Malone avisó de un «10-61», sacó el arma y entró en el establecimiento.

El atracador había tomado a una niña como rehén y estaba apuntándole a la cabeza con una pistola.

Su madre gritaba.

—¡Suelta el arma o la mato! —advirtió el atracador a Malone—. ¡La mato!

Era negro, tenía el mono y estaba totalmente fuera de sí.

Sin dejar de apuntarle, Malone dijo:

—¿Y a mí qué coño me importa que la mates?

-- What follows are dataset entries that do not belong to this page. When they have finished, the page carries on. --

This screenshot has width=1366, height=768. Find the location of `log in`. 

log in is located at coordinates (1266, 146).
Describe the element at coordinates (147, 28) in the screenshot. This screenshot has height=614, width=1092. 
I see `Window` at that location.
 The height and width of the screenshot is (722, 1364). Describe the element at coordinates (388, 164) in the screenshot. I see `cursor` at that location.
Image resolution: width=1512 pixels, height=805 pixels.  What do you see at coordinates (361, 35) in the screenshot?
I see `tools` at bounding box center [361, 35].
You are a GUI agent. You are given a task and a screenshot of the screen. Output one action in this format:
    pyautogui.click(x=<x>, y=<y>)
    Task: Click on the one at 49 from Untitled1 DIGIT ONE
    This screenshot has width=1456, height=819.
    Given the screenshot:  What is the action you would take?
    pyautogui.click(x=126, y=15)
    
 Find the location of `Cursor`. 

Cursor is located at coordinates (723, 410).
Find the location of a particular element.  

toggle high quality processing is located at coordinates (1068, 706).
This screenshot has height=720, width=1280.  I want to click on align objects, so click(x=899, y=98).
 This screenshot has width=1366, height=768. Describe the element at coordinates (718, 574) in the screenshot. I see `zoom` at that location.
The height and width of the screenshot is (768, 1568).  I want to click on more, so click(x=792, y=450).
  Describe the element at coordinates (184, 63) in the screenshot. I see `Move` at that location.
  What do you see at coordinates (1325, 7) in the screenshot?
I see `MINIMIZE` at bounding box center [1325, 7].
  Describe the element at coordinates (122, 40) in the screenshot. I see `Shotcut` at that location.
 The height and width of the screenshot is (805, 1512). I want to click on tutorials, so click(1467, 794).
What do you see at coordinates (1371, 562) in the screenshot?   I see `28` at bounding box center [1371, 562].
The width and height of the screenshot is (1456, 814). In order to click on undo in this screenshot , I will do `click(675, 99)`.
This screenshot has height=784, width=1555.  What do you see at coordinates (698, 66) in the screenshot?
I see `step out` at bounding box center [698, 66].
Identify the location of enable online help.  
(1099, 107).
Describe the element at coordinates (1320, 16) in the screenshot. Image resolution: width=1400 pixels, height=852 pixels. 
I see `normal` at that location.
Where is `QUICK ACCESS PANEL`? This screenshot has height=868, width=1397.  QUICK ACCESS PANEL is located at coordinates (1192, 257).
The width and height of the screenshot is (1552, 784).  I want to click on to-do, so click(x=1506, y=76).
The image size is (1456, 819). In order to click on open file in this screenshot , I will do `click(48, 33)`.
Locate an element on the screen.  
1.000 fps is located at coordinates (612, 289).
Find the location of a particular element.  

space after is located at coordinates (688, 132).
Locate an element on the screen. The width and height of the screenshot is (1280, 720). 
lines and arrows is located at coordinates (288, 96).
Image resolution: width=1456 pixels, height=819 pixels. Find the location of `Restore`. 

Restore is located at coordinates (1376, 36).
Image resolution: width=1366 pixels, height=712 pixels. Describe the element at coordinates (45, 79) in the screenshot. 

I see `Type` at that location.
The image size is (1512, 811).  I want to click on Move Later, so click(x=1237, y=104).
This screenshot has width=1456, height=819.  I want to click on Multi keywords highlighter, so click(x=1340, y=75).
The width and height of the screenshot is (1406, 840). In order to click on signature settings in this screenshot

Para mí es una negrata más.

En cuanto el ladrón parpadeó, Malone le metió una bala en la cabeza.

La madre echó a correr y estrechó a la niña contra su pecho.

Era la primera vez que mataba a alguien.

Fue un acto limpio que no le supuso ningún problema con la comisión de investigación, aunque quedó relegado a tareas administrativas hasta que finalizaron sus pesquisas y lo obligaron a visitar al psicólogo del departamento para que valorara si padecía estrés postraumático o algo similar, pero la conclusión fue que no.

El único inconveniente fue que el empleado del establecimiento lo había grabado todo con la cámara de su teléfono móvil y el Daily News publicó el titular: «Para mí es una negrata más», acompañado de una foto de Malone y la leyenda: «El héroe de la policía es racista».

Malone fue convocado a una reunión con su entonces capitán, Asuntos Internos y un miembro del gabinete de prensa de la comisaría central, que le preguntó:

—¿«Negrata»?

—Tenía que sonar creíble.

—¿Y no podía elegir otra palabra? —insistió el del gabinete de prensa.

—No encontré por allí a un redactor de discursos —repuso Malone.

—Nos gustaría proponerle para concederle una Medalla al Valor —explicó su capitán—, pero...

—Tampoco pensaba solicitarla.

Hay que reconocer que el tipo de Asuntos Internos tuvo a bien intervenir.

—¿Puedo destacar que el sargento Malone salvó una vida afroamericana?

—¿Y si llega a fallar? —respondió el hombre del gabinete de prensa.

—No lo hice —dijo Malone.

Pero lo cierto es que a él también se le había pasado por la cabeza. No se lo dijo al psicólogo, pero tenía pesadillas en las que fallaba y hería a la niña.

Sigue teniéndolas.

Joder, incluso tiene pesadillas en las que dispara al ladrón.

El vídeo fue publicado en YouTube y un grupo de rap local compuso una canción titulada Just Another Nigger Baby To Me, una niña negrata más, que recibió varios cientos de miles de visitas. Pero, en una nota positiva, la madre de la niña se presentó en la comisaría para entregar a Malone una olla de jalapeño especial y una tarjeta de agradecimiento escrita a mano.

Malone aún la conserva.

Ahora cruza Saint Nicholas y Convent y recorre la calle Ciento veintisiete hasta la intersección con la Ciento veintiséis, donde se desvía hacia el noroeste. Atraviesa Amsterdam y pasa por delante de Amsterdam Liquor Mart, donde lo conocen bien, la iglesia baptista de Antioquía, donde no lo conocen, Saint Mary’s Center y la comisaría del Dos-Seis, y entra en el viejo edificio que ahora acoge a la Unidad Especial de Manhattan Norte.

O, como la conocen en la calle, La Unidad.